Back to list

Development Update — April 8

Skywire: Merge DMSG Into Skywire

A structural change that had been brewing for weeks: the DMSG library was merged directly into the Skywire repository (#2289).

The problem — DMSG and Skywire were separate repositories, and Skywire vendored DMSG as a dependency. Every DMSG fix required:

  1. Commit the fix to the DMSG repo
  2. Tag a new DMSG version
  3. Update the vendor directory in Skywire
  4. Wait for the Skywire CI to pass
  5. Merge the vendor update

This “vendor ping-pong” was consuming significant development time and causing CI reliability issues — tests would fail on one side or the other due to timing mismatches between repos.

The merge:

  • pkg/dmsg/ contains all 14 DMSG library sub-packages and their tests
  • cmd/dmsg-commands/ contains all DMSG command binaries
  • internal/dmsg-e2e/ contains DMSG end-to-end tests
  • docker/dmsg/ contains DMSG Docker compose and images
  • 76 existing Skywire files were updated with new import paths
  • go.mod no longer depends on github.com/skycoin/dmsg

All imports of github.com/skycoin/dmsg/ were rewritten to github.com/skycoin/skywire/pkg/dmsg/ (or the equivalent new location). The DMSG repo will continue to exist as a historical reference and for users who want to use DMSG standalone — the guide-dmsg-deployment article notes that DMSG tools can still be run via go run github.com/skycoin/dmsg@develop.

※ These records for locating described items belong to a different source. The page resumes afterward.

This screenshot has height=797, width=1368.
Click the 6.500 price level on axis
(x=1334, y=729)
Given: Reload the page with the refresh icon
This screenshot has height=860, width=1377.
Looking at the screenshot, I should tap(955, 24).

Import cycle fix — the merge exposed an import cycle in dmsghttp tests: dmsghttp test → skywire-utilities/cmdutil → dmsghttp. Fixed by replacing cmdutil.SignalContext with context.WithCancel in the tests.

Skywire: DMSG Goroutine Leak Fix Continued

idleTimeoutConn Read override fix (#2293) — the idle timeout fix from April 7 had a subtle bug: if Read saw an existing deadline set by a previous call, it would override the forced deadline set by the new timeout. Fixed to prevent Read from overriding forced deadlines.

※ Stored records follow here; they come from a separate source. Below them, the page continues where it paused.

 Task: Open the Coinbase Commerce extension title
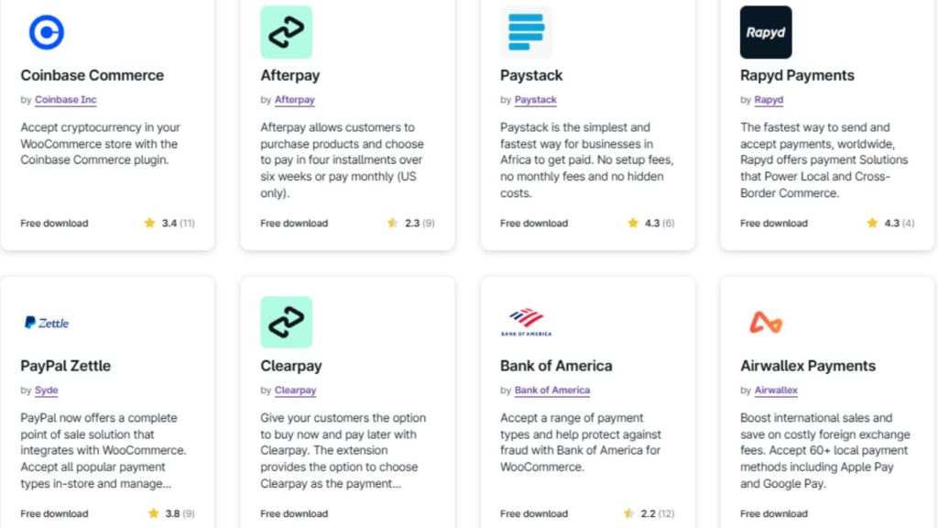click(x=92, y=75)
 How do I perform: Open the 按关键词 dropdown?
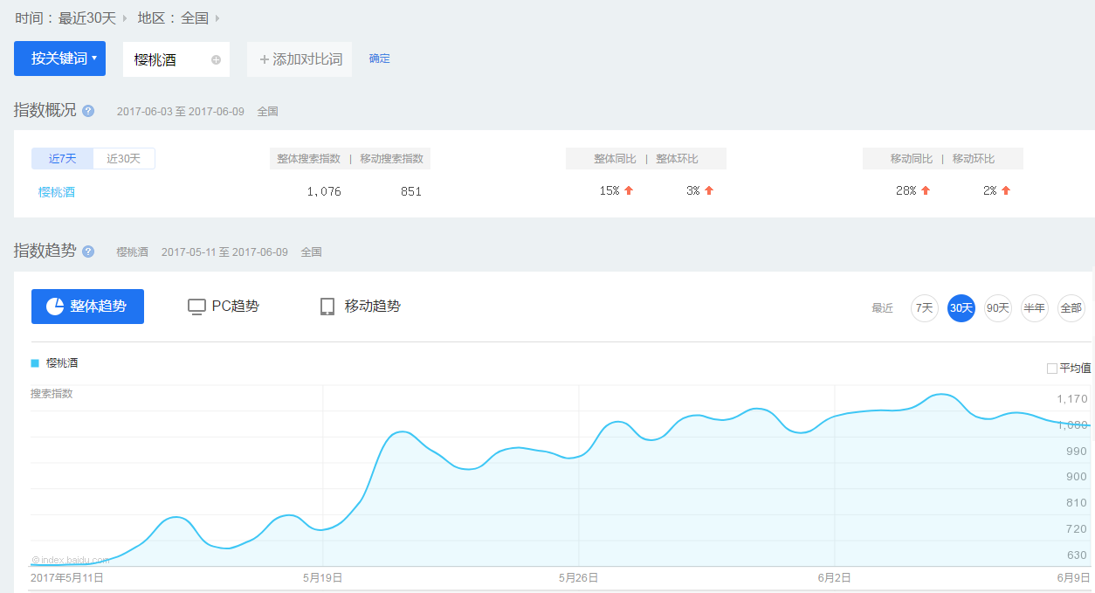59,59
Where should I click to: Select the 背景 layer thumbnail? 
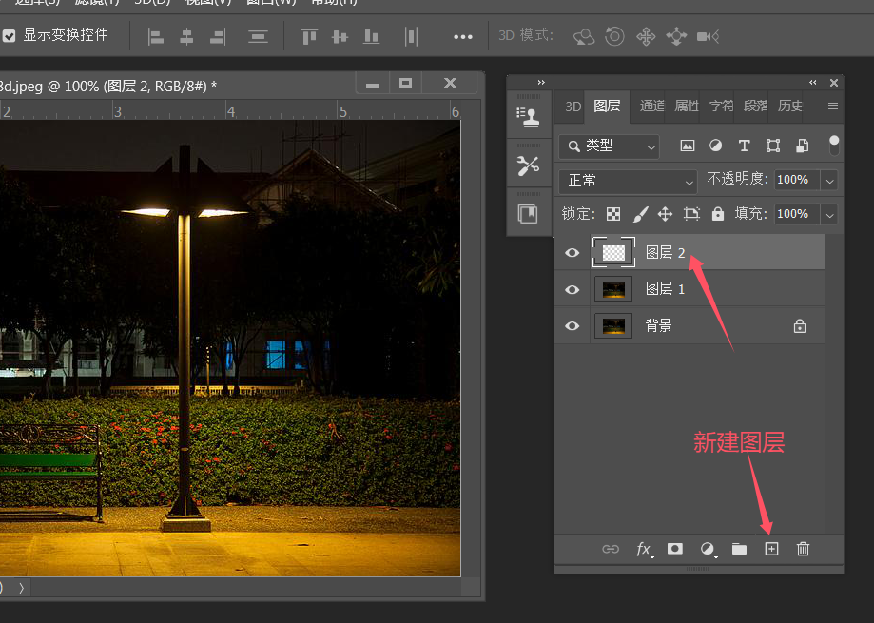click(x=613, y=326)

Force-close in ForceReadDeadline (#2294) — the deadline-based cleanup wasn’t aggressive enough in one edge case. Added a force-close path that actually closes the underlying connection when the deadline fires, ensuring the goroutine actually exits.

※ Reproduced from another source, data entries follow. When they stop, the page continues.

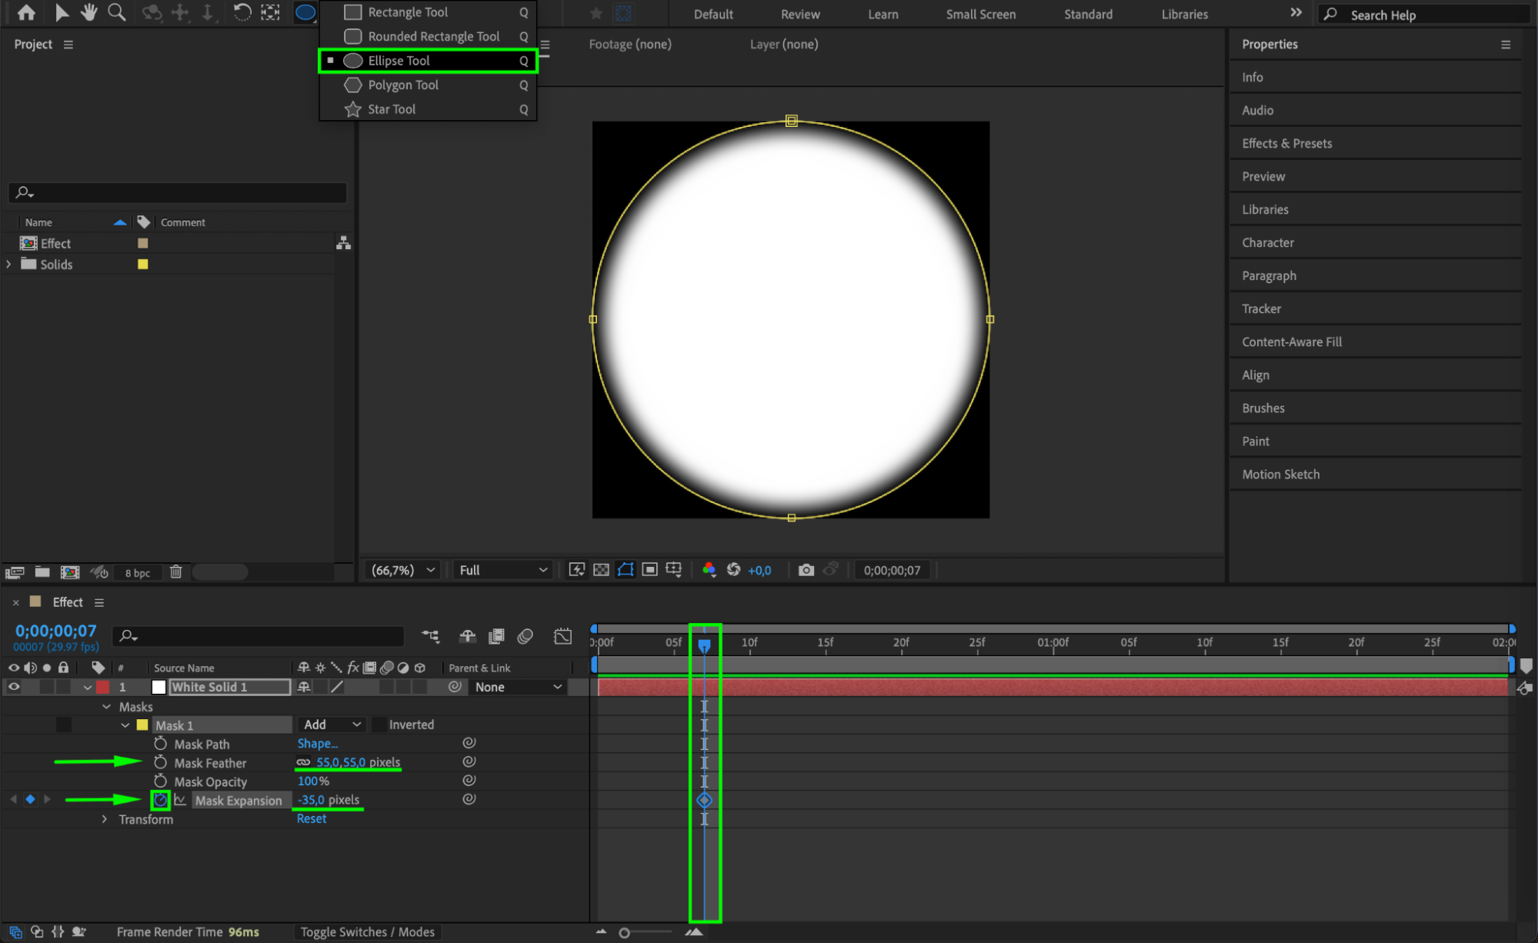This screenshot has height=943, width=1538.
Task: Select the Hand tool in toolbar
Action: click(89, 12)
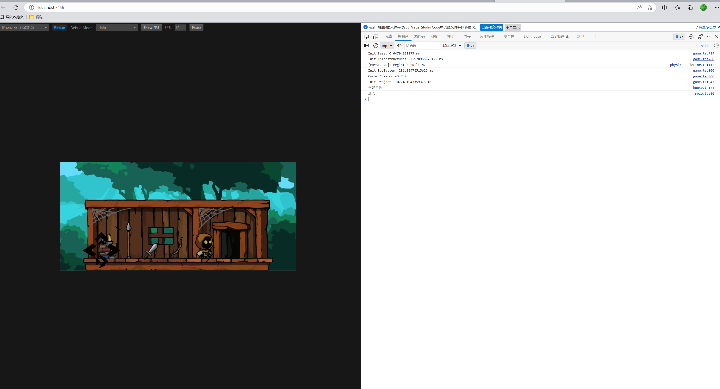
Task: Click the console 筛选器 filter field
Action: [x=421, y=46]
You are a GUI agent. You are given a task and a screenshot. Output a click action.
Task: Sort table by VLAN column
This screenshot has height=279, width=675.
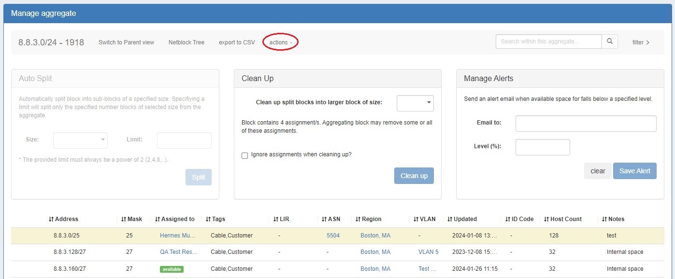coord(424,219)
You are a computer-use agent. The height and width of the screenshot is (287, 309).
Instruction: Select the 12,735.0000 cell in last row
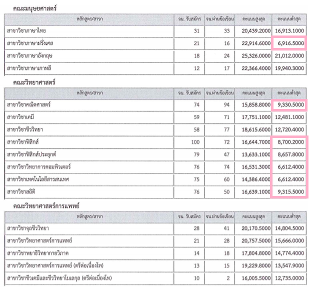[x=290, y=278]
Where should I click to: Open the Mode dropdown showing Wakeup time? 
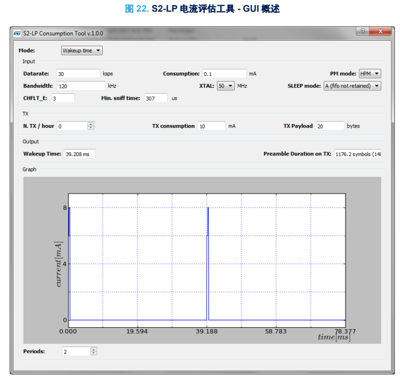click(81, 51)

Skywire: DialStream Fallback Race Fixes

Fallback race (#e07cb83a, #450f6697) — when a DialStream attempt failed and the fallback path was triggered, the fallback was using the same context as the original attempt. If the original context had been canceled, the fallback would immediately return with context.Canceled instead of trying the next server.

Two fixes:

  1. Check the context before fallback — if it’s already canceled, don’t even try the fallback
  2. Use an independent context with a per-attempt timeout for the fallback dials, so a canceled original context doesn’t prevent the fallback from succeeding

CopyReadWriteCloser simplification (#993a4c01) — no longer waits for the second goroutine to finish before returning. The second goroutine is spawned, the first one runs inline, and when the first returns, both streams are closed (which interrupts the second goroutine). This halves the wait time on stream close and eliminates a subtle hang in waitForCloseRouteGroup.

Per-PK reward endpoint fix (#e5b3abba) — the per-PK reward endpoint was parsing CSV PK lists with a trailing comma, which created an empty-string PK at the end. Fixed by trimming the trailing comma before splitting.

Skywire: CI E2E Test Reliability

Four rounds of CI E2E test reliability fixes (#2290, #2291, #2292, #2295, #2296). The DMSG merge had exposed a lot of tests that were passing by luck — fixed timing, reduced flakiness, and added retry logic where tests were intermittently failing due to peer stabilization timing.

TestServerMesh_CrossServerDial flaky fix (#61b262b8) — increased peer stabilization wait and added retry logic. This test exercises the server-to-server mesh added on March 30, and was failing intermittently because cross-server peer sessions hadn’t stabilized by the time the test started dialing.